Big Star's second location brings queso fundido, tacos and margaritas to Wrigleyville. The 9,000-square-foot space, which is situated just across the street from Wrigley Field, offers several ways to enjoy your tortilla-wrapped goods: Grab takeout from the walk-up window, snag a seat inside or, if the sun is shining, request a table on the sprawling outdoor patio.
You might expect a place that has a 70 percent vegetarian menu and was completely nonsmoking before it had to be to serve boring dishes made with soy milk and flaxseeds. But this coffee shop/bar/restaurant/performance space will surprise you. During brunch, the winners keep coming: The uncommon huevos are gooey, cheesy and substitute black-bean cakes for tortillas; and the savory French toast is stuffed with ham and rosemary Neufchâtel cheese. The dinner hour brings Jeff Buckley tributes and enough surprisingly good cocktails to get through them.
With hundreds of tin robots, wind-up toys and other kitschy gewgaws covering every inch of wall space, your short wait for lunch here will be spent giggling about Pez dispensers you had as a kid. Entrées typically zoom out of the kitchen, especially on busy weekend nights. Start with the spring rolls, which are light and crisp enough that you’ll have plenty of room for a heaping plate of rama, with its rich peanut sauce, crunchy steamed broccoli and perfectly fried cubes of firm tofu.
Boka Restaurant Group (they're the folks behind Girl & the Goat, Momotaro, Bellemore and others) expands its footprint to Wrigleyville with Dutch & Doc's.
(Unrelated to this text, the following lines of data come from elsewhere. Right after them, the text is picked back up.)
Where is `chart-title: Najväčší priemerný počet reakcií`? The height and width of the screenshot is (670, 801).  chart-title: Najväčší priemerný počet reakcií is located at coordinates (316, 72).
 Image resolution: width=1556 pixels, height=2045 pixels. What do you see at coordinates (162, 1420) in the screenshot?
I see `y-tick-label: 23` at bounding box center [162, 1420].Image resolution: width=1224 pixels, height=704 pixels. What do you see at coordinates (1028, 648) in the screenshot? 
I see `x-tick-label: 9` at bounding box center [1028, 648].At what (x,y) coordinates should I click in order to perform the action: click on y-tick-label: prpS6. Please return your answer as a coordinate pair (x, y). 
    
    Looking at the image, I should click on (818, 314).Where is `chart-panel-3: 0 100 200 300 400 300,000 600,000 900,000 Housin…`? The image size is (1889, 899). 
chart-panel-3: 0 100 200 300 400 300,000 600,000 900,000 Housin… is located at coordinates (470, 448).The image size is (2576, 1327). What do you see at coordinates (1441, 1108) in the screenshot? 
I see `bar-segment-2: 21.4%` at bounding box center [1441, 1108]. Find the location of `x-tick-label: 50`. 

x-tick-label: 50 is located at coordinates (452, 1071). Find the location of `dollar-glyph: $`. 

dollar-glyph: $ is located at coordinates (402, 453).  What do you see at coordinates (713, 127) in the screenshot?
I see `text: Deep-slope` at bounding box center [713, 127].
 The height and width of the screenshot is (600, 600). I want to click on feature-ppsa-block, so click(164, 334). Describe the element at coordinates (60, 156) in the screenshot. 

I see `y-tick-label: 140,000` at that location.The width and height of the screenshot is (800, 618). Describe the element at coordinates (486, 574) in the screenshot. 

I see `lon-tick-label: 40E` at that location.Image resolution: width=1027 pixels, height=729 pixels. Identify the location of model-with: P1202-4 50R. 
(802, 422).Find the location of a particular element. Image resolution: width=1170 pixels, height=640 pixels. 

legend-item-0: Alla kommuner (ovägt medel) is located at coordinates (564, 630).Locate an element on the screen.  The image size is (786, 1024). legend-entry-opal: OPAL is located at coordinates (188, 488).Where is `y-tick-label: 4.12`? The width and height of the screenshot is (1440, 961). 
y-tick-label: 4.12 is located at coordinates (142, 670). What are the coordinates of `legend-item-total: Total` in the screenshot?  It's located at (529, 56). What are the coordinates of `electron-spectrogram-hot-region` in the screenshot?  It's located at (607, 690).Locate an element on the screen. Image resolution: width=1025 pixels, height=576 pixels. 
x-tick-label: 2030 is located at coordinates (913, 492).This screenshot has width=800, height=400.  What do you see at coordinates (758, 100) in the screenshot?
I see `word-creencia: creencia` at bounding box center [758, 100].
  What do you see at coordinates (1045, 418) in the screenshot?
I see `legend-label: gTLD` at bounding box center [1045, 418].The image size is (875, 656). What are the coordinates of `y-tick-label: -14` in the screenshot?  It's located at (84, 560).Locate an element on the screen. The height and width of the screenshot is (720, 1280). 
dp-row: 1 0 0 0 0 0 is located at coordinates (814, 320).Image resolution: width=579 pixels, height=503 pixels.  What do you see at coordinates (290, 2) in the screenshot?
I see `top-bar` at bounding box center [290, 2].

Situated directly across the street from Wrigley Field, it's only appropriate that this spot serves upscale American ballpark fare in a family-friendly environment. The dinner menu has everything from buffalo chicken wings and deviled eggs to orecchiette with creamed kale and a 12-ounce New York strip. Kiddos who are 12 and under eat free with the purchase of one adult meal per child, making it the perfect spot to chow down with the whole family before or after the game.
If you don't mind getting your hands dirty, grab a seat at Lowcountry, located just south of the Wrigleyville border. The lively restaurant specializes in seafood boils, with options like shrimp, snow crab legs, crawfish and clams. Simply choose a sauce, select a heat level and opt to add in corn on the cob, potatoes and sausage (all of the above). While you wait for the main event, snack on crab hush puppies and garlic beignets. Fear not, first-timers: The staff here is happy to help you figure out how to get into your crustaceans.
Open 24 hours on the weekends, Pick Me Up Café is an organic alternative to late-night grease, with vintage hodgepodge decor and a Haight-Ashbury vibe. Standout meat-free items include the falafel wrap, the vegan chili, mac 'n' cheese and the tummy-warming French toast. Good luck getting a table during prime loitering time, when it seems as if the gothy coffee-gripping kids from high school still haven’t left their booths.
The basic menu appeases the masses that flood the simple, minimalist room of this top-notch Thai joint. But the true standouts can be found on the translated Thai-language menu, with never-fail flavor explosions such as tart and smoky pork-and-rice sausage; ground chicken with crispy basil and preserved eggs; and warm sweet-and-sour beef jerky. Don’t disregard the specials board; promising rotations have included basil duck stir-fried with garlic and mushrooms, and lettuce wrap–ready deep-fried mackerel with apples, cucumbers, fish sauce and chilies.
No matter what type of handheld you're craving, this tiny Wrigleyville stand is bound to have it. They've got hot dogs, chili dogs, corn dogs, bratwursts, burgers, Italian beefs and gyros—and that's just scratching the surface. Byron's opens at 10:30am daily and closes between 10 and 11pm, making it all too easy to get your fix morning or night.